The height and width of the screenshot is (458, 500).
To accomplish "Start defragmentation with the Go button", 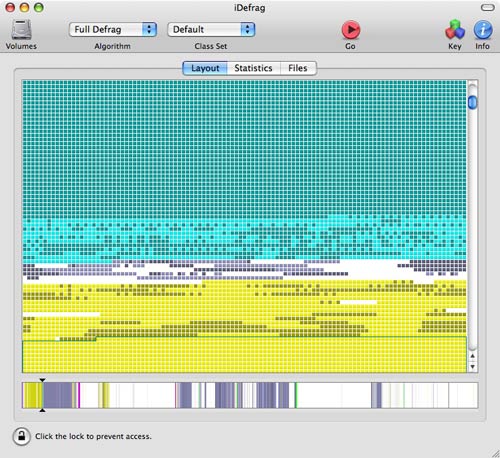I will (x=351, y=30).
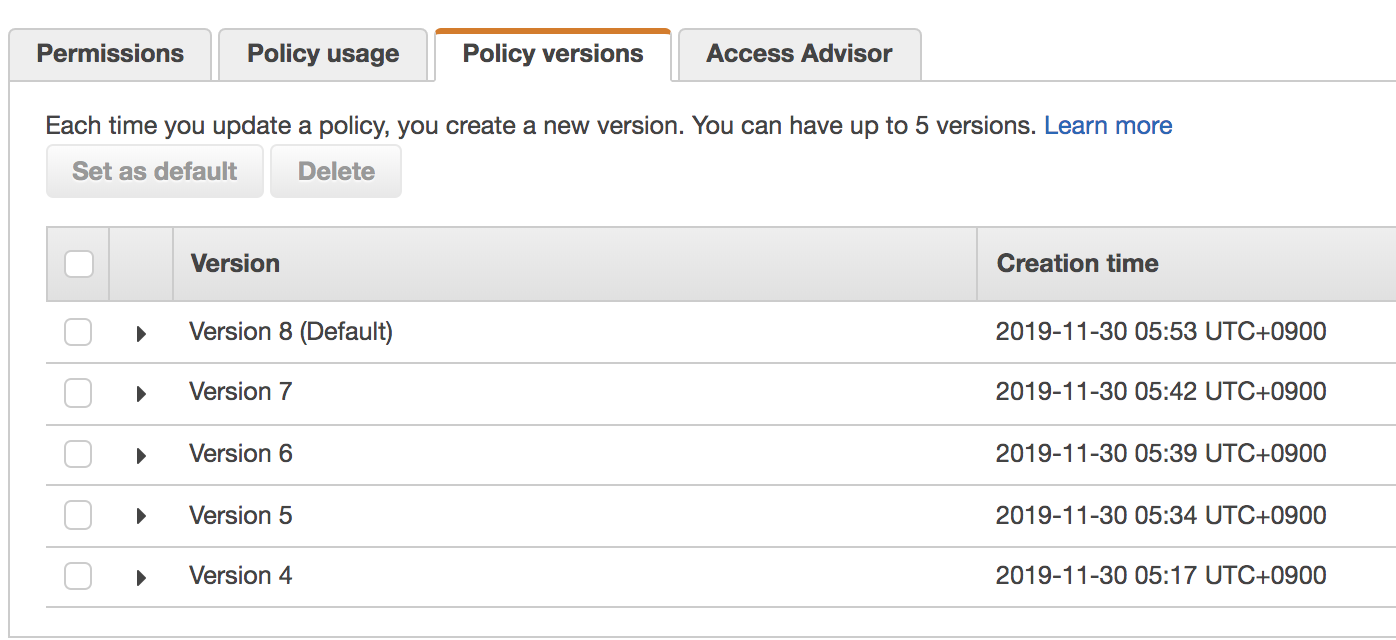Click the Set as default button
This screenshot has width=1396, height=640.
(x=155, y=171)
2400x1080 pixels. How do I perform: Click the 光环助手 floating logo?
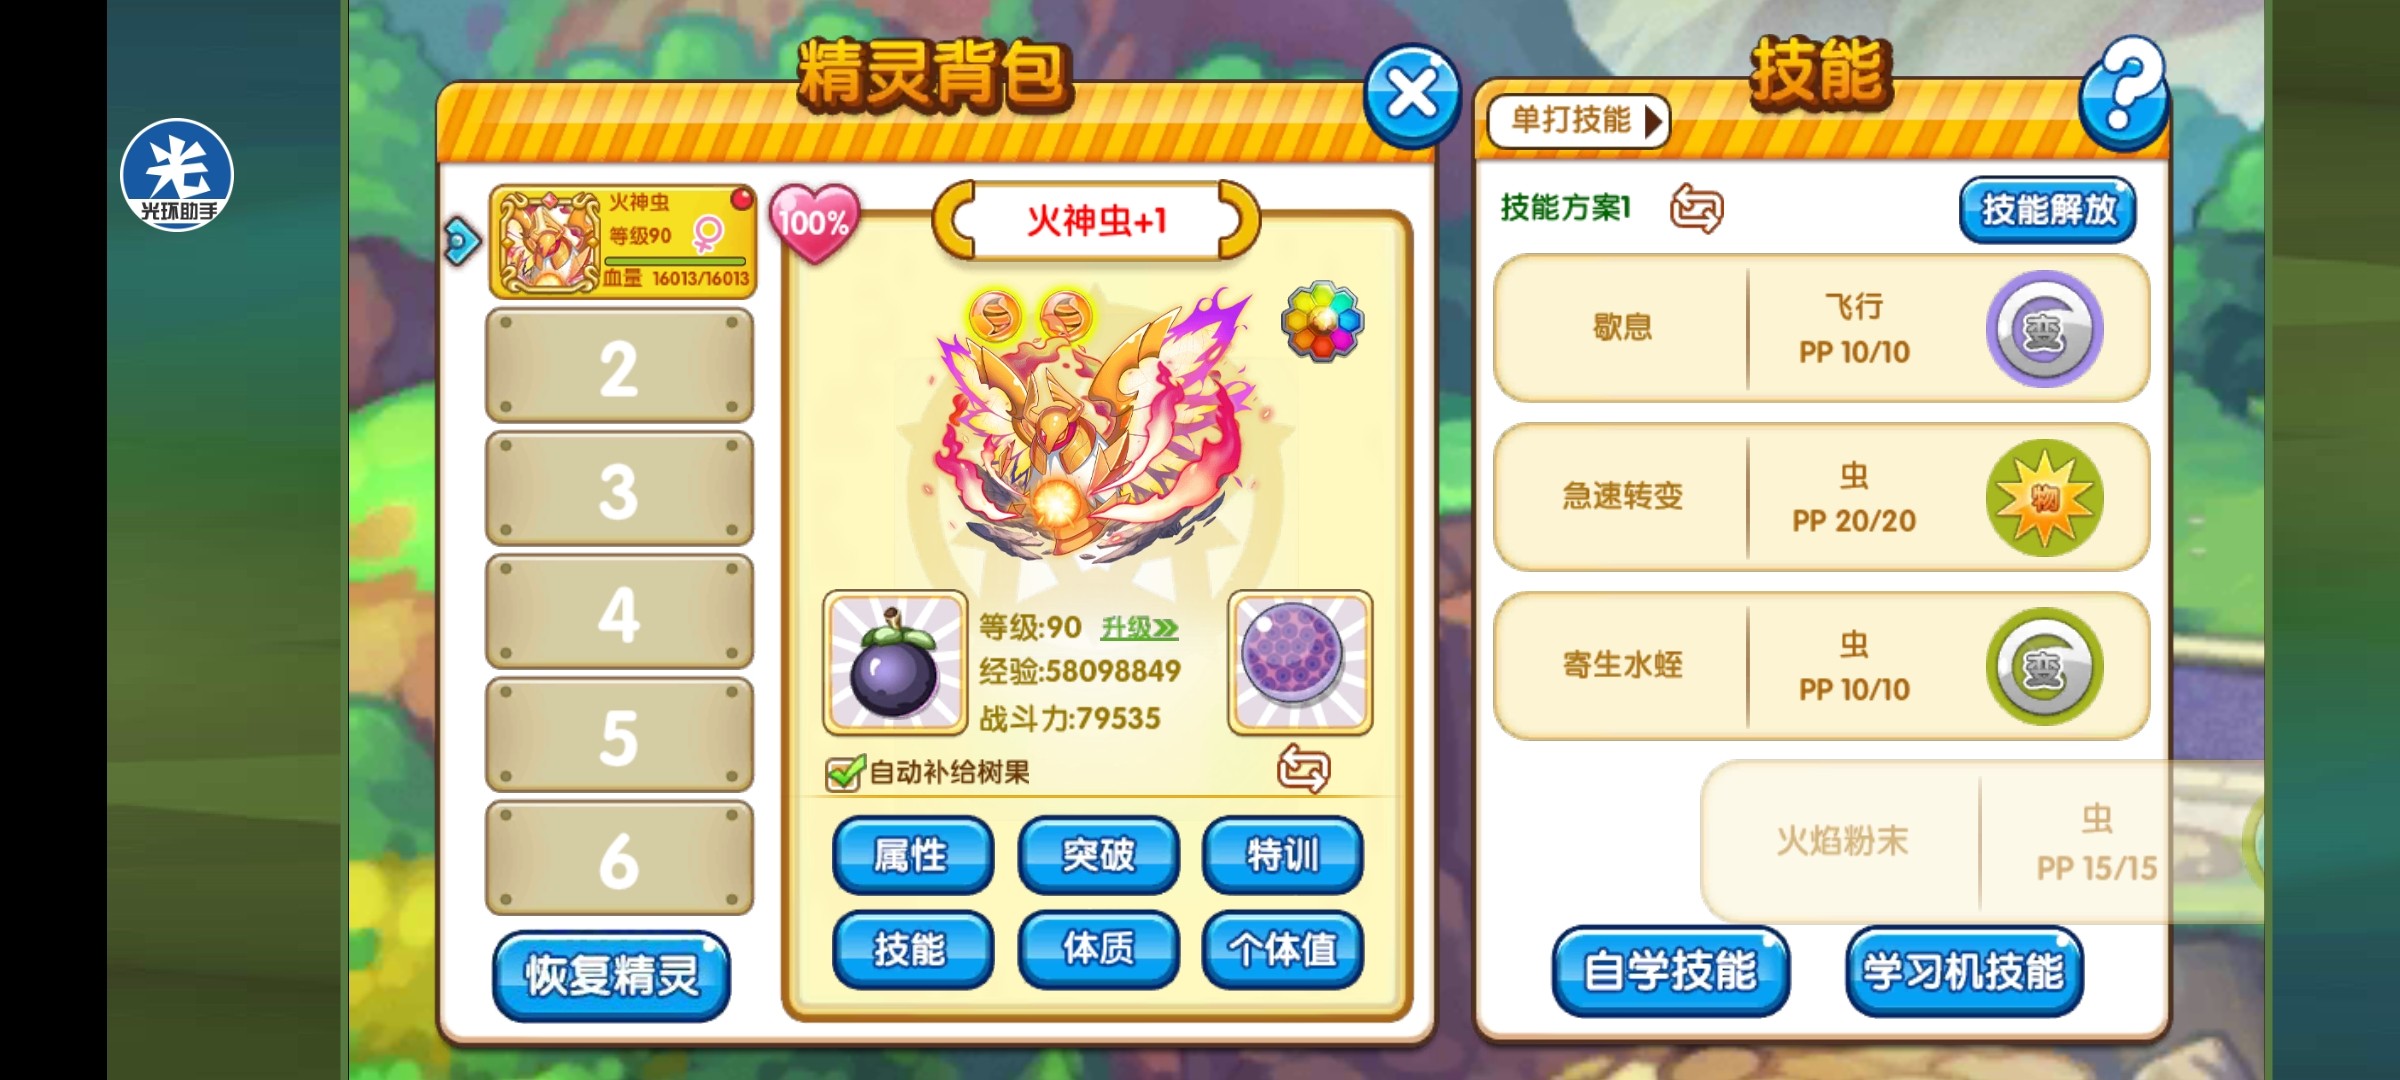(177, 175)
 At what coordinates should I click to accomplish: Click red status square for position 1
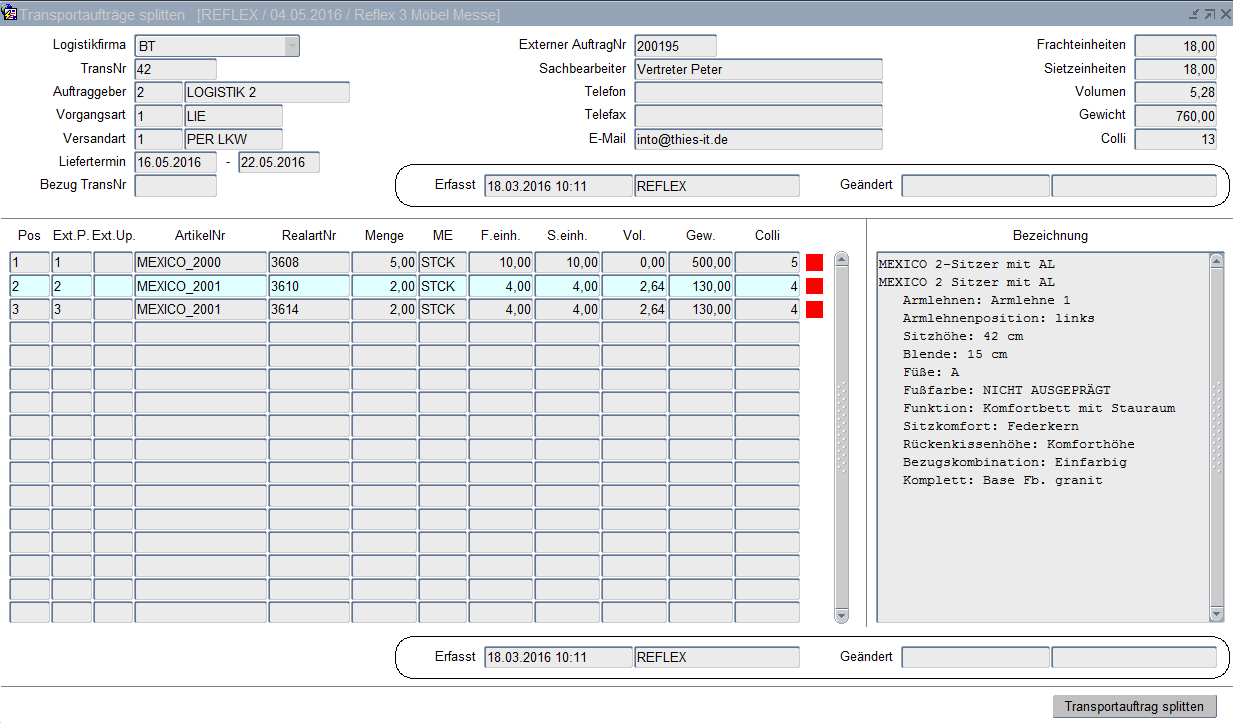(x=814, y=263)
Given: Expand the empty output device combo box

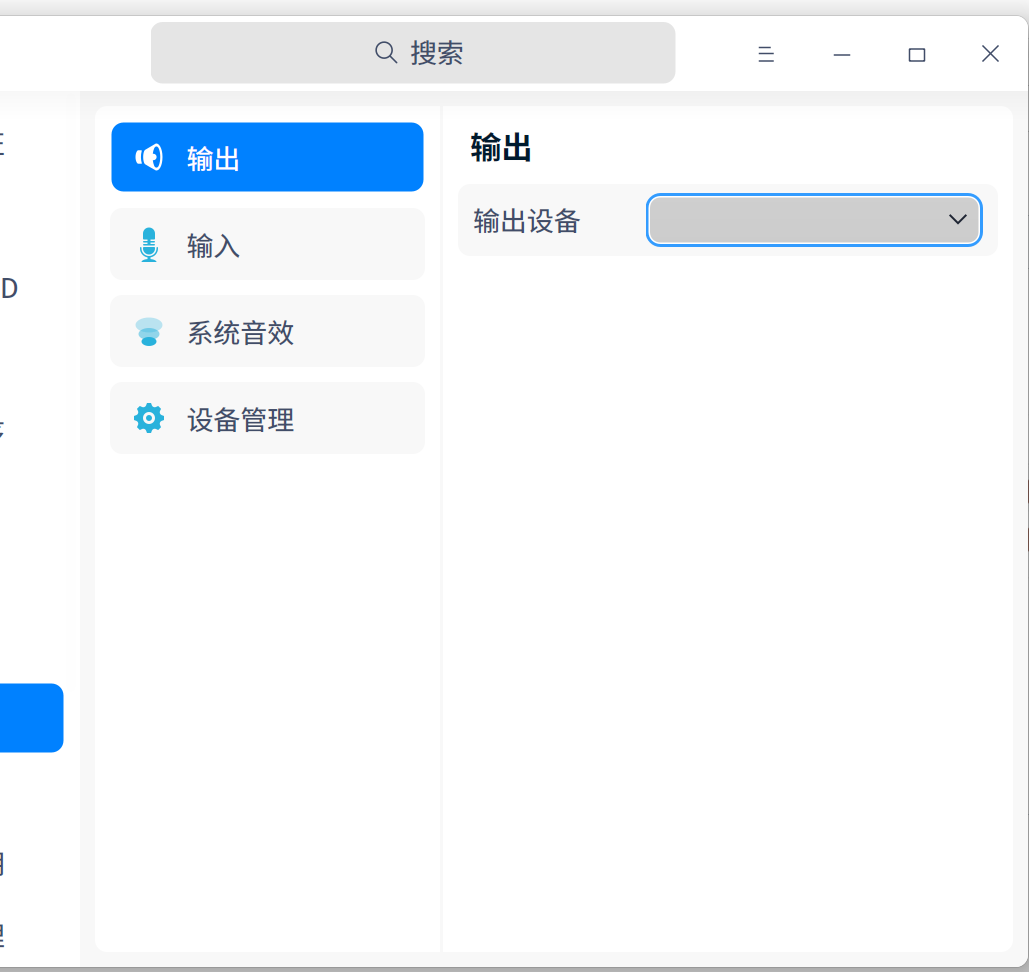Looking at the screenshot, I should pyautogui.click(x=812, y=220).
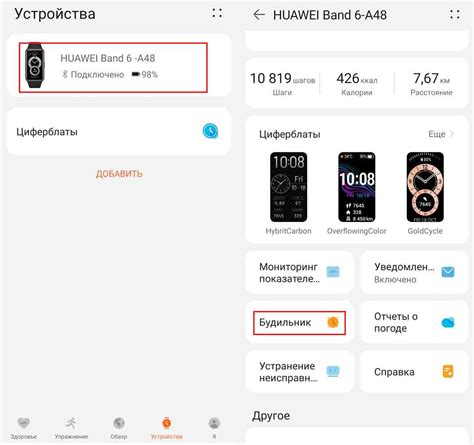The height and width of the screenshot is (445, 474).
Task: Open Справка help icon
Action: coord(448,371)
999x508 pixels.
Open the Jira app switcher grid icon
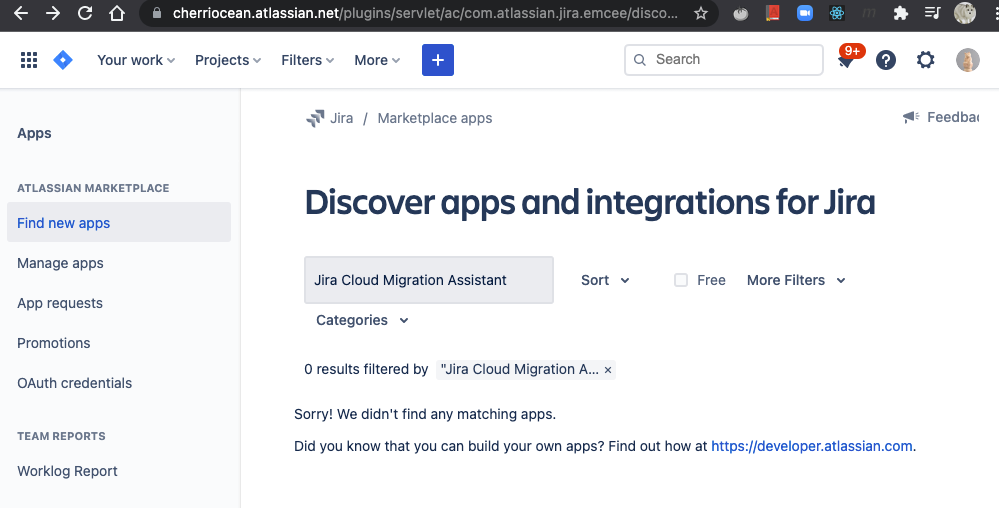(x=29, y=60)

• _Your instructions_: Working from the records above, reproduce exactly the lines from the one with "999x508 pixels." through the last line, without the pictures.

• _Solution_:
999x508 pixels.
Open the Jira app switcher grid icon
(x=29, y=60)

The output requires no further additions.